> Work order: Return each line of the entries that mentions the word "screenshot".

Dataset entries
◇ ◇ ◇ ◇

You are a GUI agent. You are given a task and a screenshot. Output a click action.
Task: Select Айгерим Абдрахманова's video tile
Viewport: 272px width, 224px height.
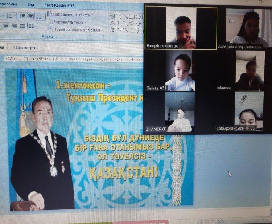[x=244, y=28]
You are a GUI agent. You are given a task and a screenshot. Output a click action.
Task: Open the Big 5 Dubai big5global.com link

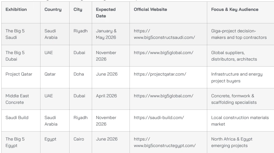[163, 53]
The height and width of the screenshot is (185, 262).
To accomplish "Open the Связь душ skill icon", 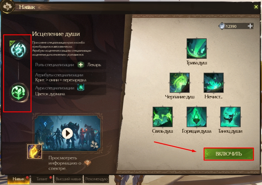I will click(163, 117).
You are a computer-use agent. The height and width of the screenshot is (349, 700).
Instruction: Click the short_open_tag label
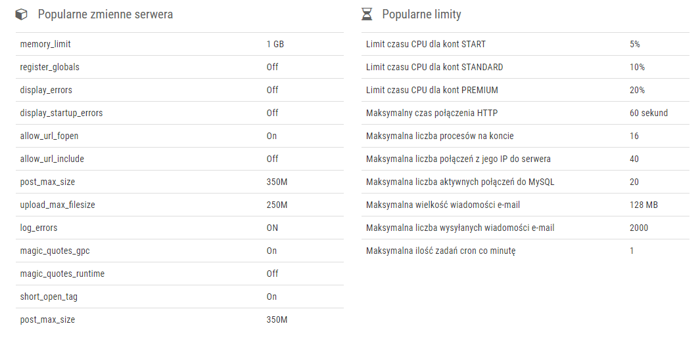49,297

◇ ◇ ◇ ◇

> Answer section:
You are a GUI agent. You are given a task and a screenshot. Output a click action.
You are a GUI agent. You are given a task and a screenshot. Output a click action.
The height and width of the screenshot is (185, 262).
You are a computer-use agent. The height and width of the screenshot is (349, 700).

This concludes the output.